Under Article 9(4), third paragraph, of the basic Regulation, the Commission assessed the development of import volumes during the period of pre-disclosure described in recital (4) above in order to reflect the additional injury in case there would be a further substantial rise in imports subject to the investigation in that period. According to Eurostat, Article 14(6) and Surveillance 2 databases, a comparison of the import volumes of the product concerned in the investigation period and those of the pre-disclosure period showed no further substantial rise in imports. Therefore, the requirements for an increase in the determination of the injury margin under Article 9(4) of the basic Regulation were not met and no adjustment was made to the injury margin.

(78)

On this basis and in the absence of any comments regarding the injury elimination level, the conclusions set out in recitals (262) to (269) of the provisional Regulation were confirmed.

7.2.   Definitive measures

(79)

In view of the conclusions reached with regard to dumping, injury, causation and Union interest, definitive anti-dumping measures should be imposed in order to prevent further injury being caused to the Union industry by the dumped imports of the product concerned.

(80)

Definitive anti-dumping measures should be imposed on imports of steel road wheels originating in the PRC in accordance with the lesser duty rule in Article 7(2) and Article 9(4), second paragraph of the basic Regulation.

(81)

On the basis of the above, the definitive anti-dumping duty rates, expressed on the CIF Union border price, customs duty unpaid, should be as follows:

Company

Dumping margin (%)

Injury margin (%)

Definitive anti-dumping duty (%)

Xingmin Intelligent Transportation Systems Co., Ltd

69,4

50,3

50,3

Tangshan Xingmin Wheels Co., Ltd.

69,4

50,3

50,3

Xianning Xingmin Wheels Co., Ltd.

69,4

50,3

50,3

Other cooperating companies

69,4

50,3

50,3

All other companies

80,1

66,4

66,4

(82)

The individual company anti-dumping duty rates specified in this Regulation were established on the basis of the findings of this investigation. Therefore, they reflected the situation found during this investigation with respect to these companies. These duty rates are exclusively applicable to imports of the product concerned originating in the PRC and produced by the named legal entities. Imports of product concerned produced by any other company not specifically mentioned in the operative part of this Regulation, including entities related to those specifically mentioned, should be subject to the duty rate applicable to ‘all other companies’. They should not be subject to any of the individual anti-dumping duty rates.

(83)

A company may request the application of these individual anti-dumping duty rates if it changes subsequently the name of its entity. The request must be addressed to the Commission (10).
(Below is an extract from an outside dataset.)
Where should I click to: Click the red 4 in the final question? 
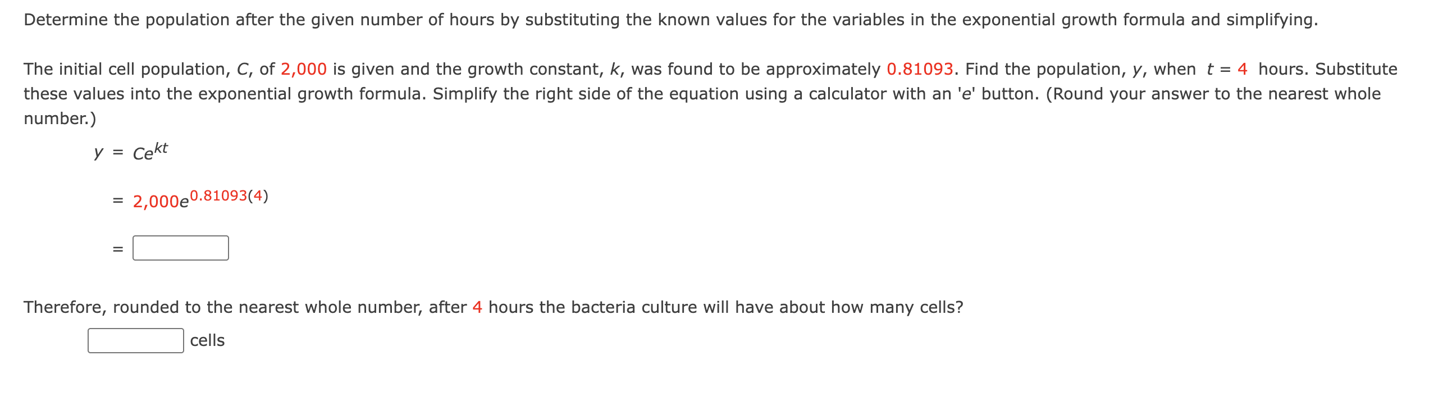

The request must contain all the relevant information enabling to demonstrate that the change does not affect the right of the company to benefit from the duty rate which applies to it. If the change of name of the company does not affect its right to benefit from the duty rate which applies to it, a notice informing about the change of name will be published in the Official Journal of the European Union.

(84)

To minimise the risks of circumvention due to the high difference in duty rates, special measures are needed to ensure the proper application of the individual anti-dumping duties. The companies with individual anti-dumping duties must present a valid commercial invoice to the customs authorities of the Member States. The invoice must conform to the requirements set out in Article 1(3) of this regulation. Imports not accompanied by that invoice should be subject to the anti-dumping duty applicable to ‘all other companies’.

(85)

While presentation of this invoice is necessary for the customs authorities of the Member States to apply the individual rates of anti-dumping duty to imports, it is not the only element to be taken into account by the customs authorities. Indeed, even if presented with an invoice meeting all the requirements set out in Article 1(3) of this Regulation, the customs authorities of Member States should carry out their usual checks and may, like in all other cases, require additional documents (shipping documents, etc.) for the purpose of verifying the accuracy of the particulars contained in the declaration and ensure that the subsequent application of the rate of duty is justified, in compliance with customs law.

(86)

Should the exports by one of the companies benefiting from lower individual duty rates increase significantly in volume, in particular after the imposition of the measures concerned, such an increase in volume could be considered as constituting in itself a change in the pattern of trade due to the imposition of measures within the meaning of Article 13(1) of the basic Regulation. In such circumstances, an anti-circumvention investigation may be initiated, provided the conditions for so doing are met. This investigation may, inter alia, examine the need for the removal of individual duty rate(s) and the consequent imposition of a country-wide duty.

(87)

To ensure a proper enforcement of the anti-dumping duties, the anti-dumping duty for all other companies should apply not only to the non-cooperating exporting producers in this investigation, but also to the producers which did not have exports to the Union during the investigation period.

(88)

Statistics of SRW are frequently expressed in number of pieces. However, there is no such supplementary unit for SRW specified in the Combined Nomenclature laid down in Annex I to Council Regulation (EEC) No 2658/87 (11). It is therefore necessary to provide that not only the weight in kg or tonnes but also the number of pieces for the imports of the product concerned must be entered in the declaration for release for free circulation. Pieces should be indicated for TARIC codes 8708701080, 8708701085, 8708709920, 8708709980, 8716909095, and 8716909097.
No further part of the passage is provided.